Posted Feb 4, 2012 14:51 UTC (Sat) by marcH (subscriber, #57642) [Link] (4 responses)

And by the way... http://queue.acm.org/detail.cfm?id=2030258

"Some say the only two products not covered by product liability today are religion and software. For software that has to end;"

"If a builder builds a house for someone, and does not construct it properly, and the house which he built falls in and kills its owner, then the builder shall be put to death." (Hammurabi's Code, approx. 1700 BC)

About the calculus for the project

Posted Feb 5, 2012 12:35 UTC (Sun) by alankila (guest, #47141) [Link] (3 responses)

I was already ready to say that if such a rule would come to govern free software, then all software I would ever release, regardless of its purpose, would be strictly anonymous and in public domain, because it would be very hard to accept any kind of personal liability for software given out for free.

Then I read the link and observed it advocates liability only for closed source software, where the author of the software must be trusted, and eliminates it for software with source code, where the user could (in theory) become fully informed consumer of the software product.

business

Posted Feb 6, 2012 9:03 UTC (Mon) by marcH (subscriber, #57642) [Link] (2 responses)

Another quote from the same article:

"if you make MONEY selling something, you'd better do it properly, or you will be held responsible for the trouble it causes" (emphasis is mine).

It's really more about *business* rather than closed source.

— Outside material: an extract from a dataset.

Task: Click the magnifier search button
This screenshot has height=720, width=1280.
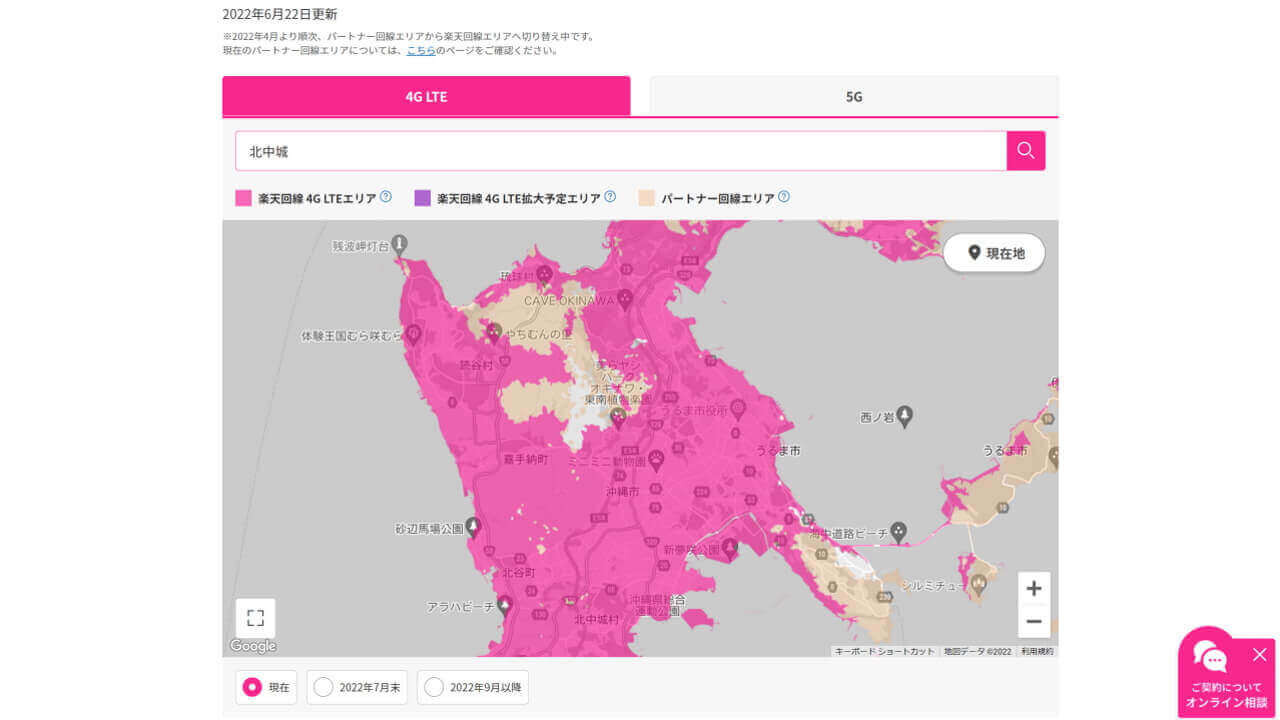Action: [x=1025, y=151]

If you sell open source then you are accountable (or should be). If you give closed source software for free then you should not. In the latter case you typically do not even know who is using the software and for what.

business

Posted Feb 6, 2012 11:31 UTC (Mon) by alankila (guest, #47141) [Link] (1 responses)

I think there's no point to make it hinge on money exchanging hands, especially as a liability rule such as this would lead to it being a standard practice to obfuscate this sort of liabilities.

business

Posted Feb 6, 2012 16:47 UTC (Mon) by nybble41 (subscriber, #55106) [Link]

The reason money is a factor (AFAICT) is that in many cases your liability is limited to what you were paid for the product. Ergo, if you give something away for free, your liability is minimal, whereas if you sell it, your liability could potentially be greater than your net profits.